The conventional line about the reigning monarch has always been "Nobody beats Martina but Martina." Bluntly, she has been a head case. She says that's over. "I don't think anything can bother me any more. The days of losing matches because I got upset are long gone."
She has said it before and then blown up, but she has been so consistently good the last year and three months there's reason to believe it may be true this time. The crowd was against her Sunday even in her adopted hometown of Dallas, but she was unaffected.
Martina is feeling so feisty these days, she says she's eager to meet Chris outdoors on clay, the setting and surface where Chris has always been deadly as a black widow. Martina notes proudly that in her last two outings against Chris, she has even been winning points consistently from the baseline, which is where Chris lives.

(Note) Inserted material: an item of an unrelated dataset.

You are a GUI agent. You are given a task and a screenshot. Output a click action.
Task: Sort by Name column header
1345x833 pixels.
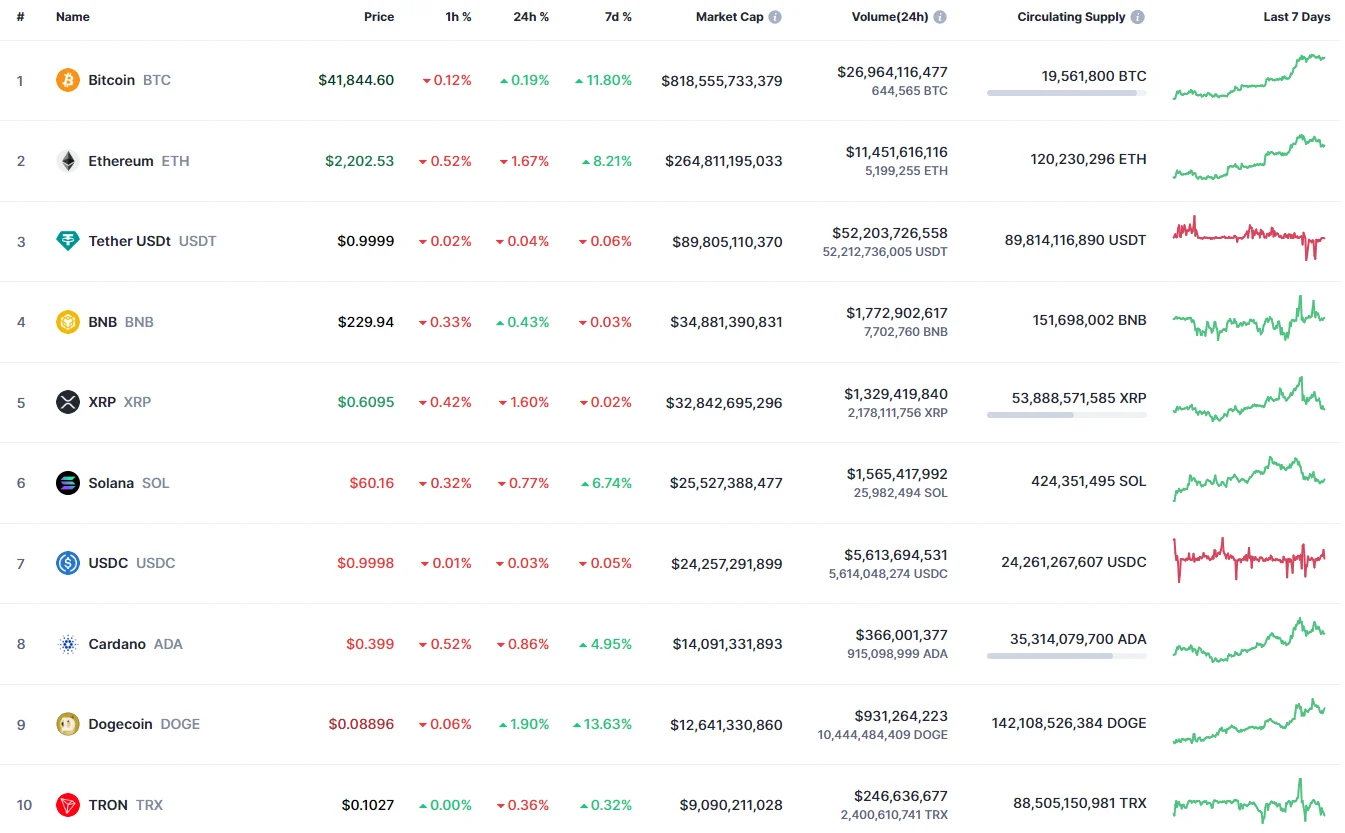[73, 17]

"It must frustrate her," Martina said, not sounding at all sorry about it. "I'm sure she's wondering how she's going to win when I can stand back on the baseline and trade shots with her."In discussing her latest loss to Martina, Chris was, at times, her usual dispassionate, analytical self. But she also offered a few uncharacteristic rationalizations, launched a few defensive lobs.
She pronounced herself "disturbed but not devastated" over the loss, and said the tournament was an over-all plus in that she played a lot of matches and "gutted them out." She also said, somewhat cryptically, "I learned a little more about Martina's game, and that might help me in the future. The more I play her, the better it is for me."
After 51 matches, she's still learning about Martina's game?
Going beyond the immediate post-mortem, one sentence from Chris seemed to sum up the current state of the rivalry. "I know if I'm playing well I can stay up with her," she said.
Stay up with her? That sounds suspiciously like give her a good game. Opponents used to say that before playing Chris. They still do ... everyone but Martina.